Quant à l’hospitalisation de Navin Ramgoolam en Inde pour cause de covid, bien entendu c’est un « game changer » politique… Mais qui a toutes les probabilités de jouer en faveur du bloc gouvernemental. De facto, le PTr se retrouve dans l’obligation de préparer la succession de son leader, qui jusqu’ici a tout fait pour résister à cette évidence. C’est une période de test pour le Parti Travailliste, que l’on sait monolithique et solidement organisé.

Mais les guerres intestines qui risquent de se jouer vont temporairement le fragiliser et ce d’autant que l’hospitalisation du leader sera longue. De plus, les différentes options successorales iront de pair avec différentes options d’alliances, ce qui ne peut que brouiller encore plus l’échiquier politique de l’opposition.

* Recomposition aussi pour une lutte à trois et dictée par le rapport de forces sur l’échiquier politique présentement… ?

 Au vu de tout ce que nous venons de décrire, champ politique en pleine recomposition, opposition fragmentée mais coopérative, alliance formalisée mais instable, nous ne pouvons même pas dire s’il y aura une lutte à trois aux prochaines élections législatives. Nous ne savons même pas quand se tiendront les prochaines élections municipales, mais même la configuration des élections municipales ne sera pas nécessairement décisive pour les élections générales.
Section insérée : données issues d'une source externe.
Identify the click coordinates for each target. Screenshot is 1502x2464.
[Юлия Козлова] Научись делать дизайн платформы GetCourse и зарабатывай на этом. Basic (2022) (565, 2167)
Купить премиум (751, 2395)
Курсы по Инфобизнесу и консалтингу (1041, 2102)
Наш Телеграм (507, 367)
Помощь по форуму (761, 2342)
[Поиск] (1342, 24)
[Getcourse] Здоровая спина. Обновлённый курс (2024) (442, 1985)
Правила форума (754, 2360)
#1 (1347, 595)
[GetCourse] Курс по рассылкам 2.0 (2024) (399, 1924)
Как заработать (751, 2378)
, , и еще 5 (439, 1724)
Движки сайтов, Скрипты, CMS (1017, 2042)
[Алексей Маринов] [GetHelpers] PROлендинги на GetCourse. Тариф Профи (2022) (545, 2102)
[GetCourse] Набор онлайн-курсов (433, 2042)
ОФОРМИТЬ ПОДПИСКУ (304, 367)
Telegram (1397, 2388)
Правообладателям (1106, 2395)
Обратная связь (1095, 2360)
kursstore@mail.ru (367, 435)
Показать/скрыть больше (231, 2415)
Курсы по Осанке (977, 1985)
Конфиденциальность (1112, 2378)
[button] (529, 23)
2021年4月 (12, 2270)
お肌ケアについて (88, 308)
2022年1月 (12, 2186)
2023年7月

Ce qui reste certain, c’est que le champ politique mauricien se polarise toujours fortement autour de la notion du plus fort. Les critères d’identification de ce « plus fort » reposent sur des données concrètes mais aussi beaucoup sur des éléments psychologiques. C’est ce « plus fort » perçu comme tel par les partis, les médias et l’électorat qui va polariser le schéma des alliances à l’approche des élections.

A mon avis, le principal tendon d’Achille du gouvernement, c’est la politique de vaccination obligatoire. Du fait que nous ne connaissons pas les effets secondaires à long terme des vaccins anti-covid, nous ne pouvons pas estimer les dégâts potentiels sur la santé publique à moyenne échéance. Si c’est le cas, la vaccination pourrait bien devenir une variable politique, même si, pour le moment, il n’y a aucun clivage politique autour de la vaccination. La vaccination obligatoire comporte, à mon avis, un risque politique pour le MSM.

De toute façon, sur le plan politique, nous sommes dans une période de transition irréversible. Les schémas de vote habituels, de type « mathématiques ethniques » et/ou « vote castéiste », pourraient bien se retrouver minorés par de nouvelles variables émergentes. Même si le système électoral continue de déterminer la superstructure du jeu politique, il va falloir nous préparer à intégrer dans l’analyse politique des comportements électoraux certaines données nouvelles et même encore invisibles à l’œil nu pour le moment. J’ai cité la vaccination mais il y en aura d’autres.